In an era where social media has become an integral part of daily life, the issue of privacy protection is gaining increasing importance. Typically, social media platforms offer mechanisms to control access to the content which individuals share on their profiles, including the so-called profile “locking”. On the other hand, content on “unlocked” profiles is accessible to an unlimited number of people, allowing anyone who visits a particular profile to view the content created or published by its owner.
Additionally, one of the current topics is the permissibility of publishing photos from “unlocked” profiles of individuals by the media, which are then used to complement articles published in newspapers and on internet portals. In other words, does such behavior by the media constitute a breach of privacy?
This question has quickly become the subject of judicial consideration, and thus the Court of Appeal in Belgrade, in its judgment ref. no. Gž3 170/23 dated June 1, 2023, expressed its stance on the violation of privacy rights through the publication of photos taken from social media.

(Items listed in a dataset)
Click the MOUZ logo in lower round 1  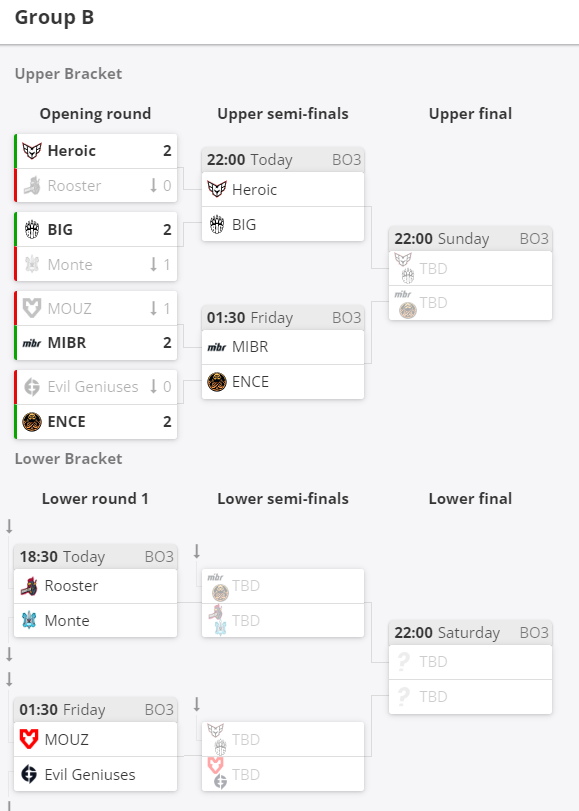pos(29,739)
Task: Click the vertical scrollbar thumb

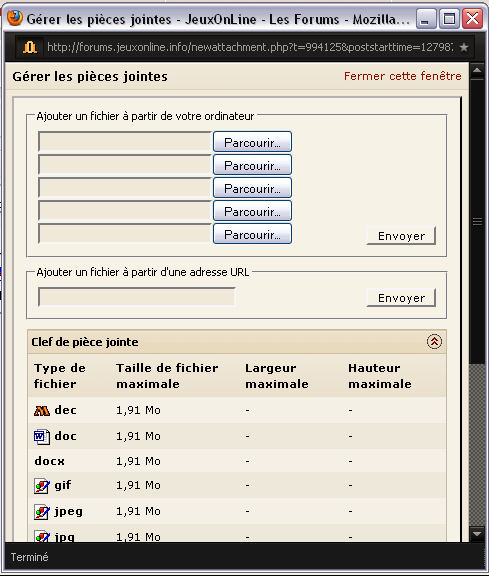Action: (477, 221)
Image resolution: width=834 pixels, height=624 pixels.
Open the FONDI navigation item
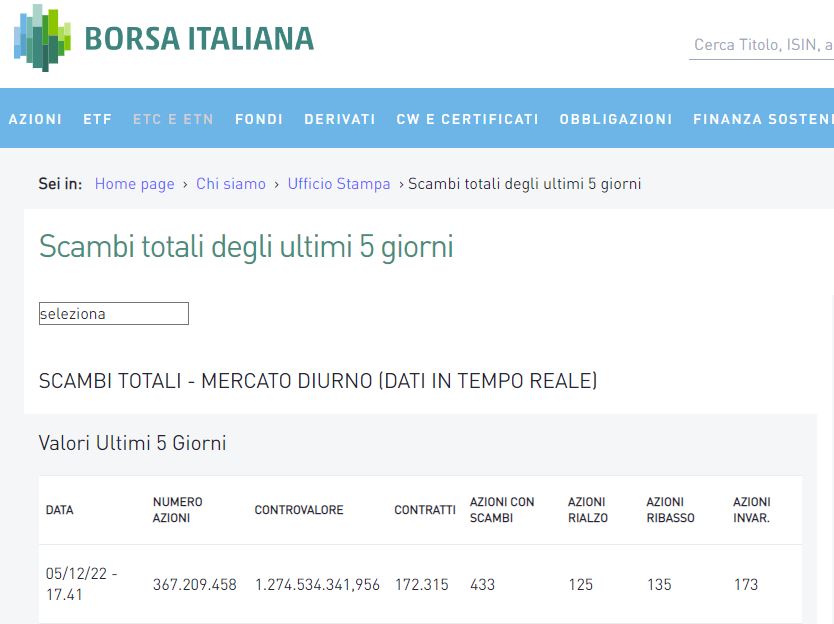[259, 119]
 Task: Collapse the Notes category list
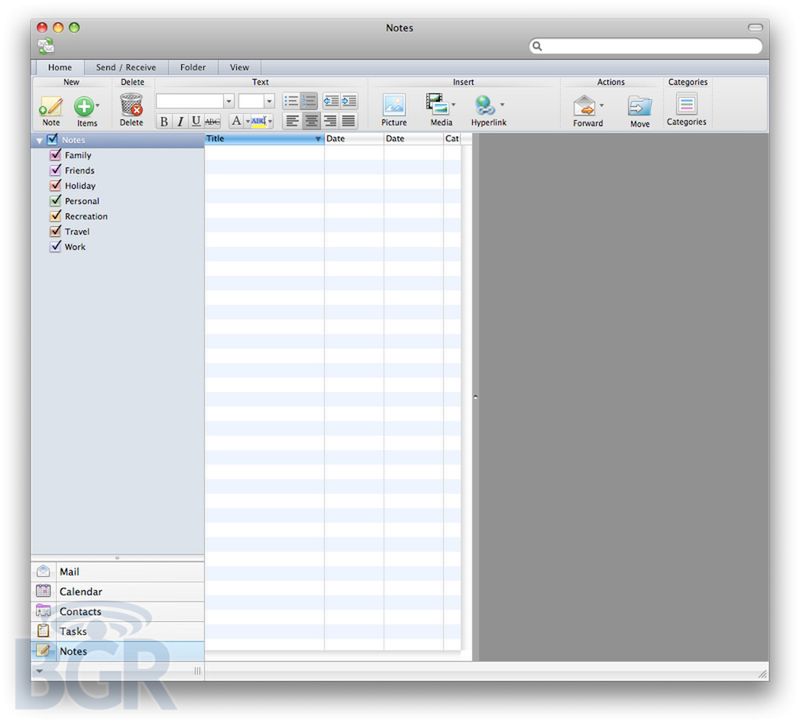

# The tasks
(1) Using the passage on social media privacy, decide whether each statement agrees with it. Answer yes or no, and quote the words that decide it. (a) Content on "unlocked" profiles can be reached by an unlimited number of people. (b) The Belgrade appeal court issued its judgment in 2022. (c) Social media platforms usually provide no means of controlling who sees shared content.
(2) List every detail the passage on social media privacy gives to identify the court judgment it mentions.

# Responses per task
(1)
(a) Yes: "content on “unlocked” profiles is accessible to an unlimited number of people"
(b) No: "dated June 1, 2023"
(c) No: "Typically, social media platforms offer mechanisms to control access to the content which individuals share on their profiles"

(2)
- Court: Court of Appeal in Belgrade
- Reference number: Gž3 170/23
- Date: June 1, 2023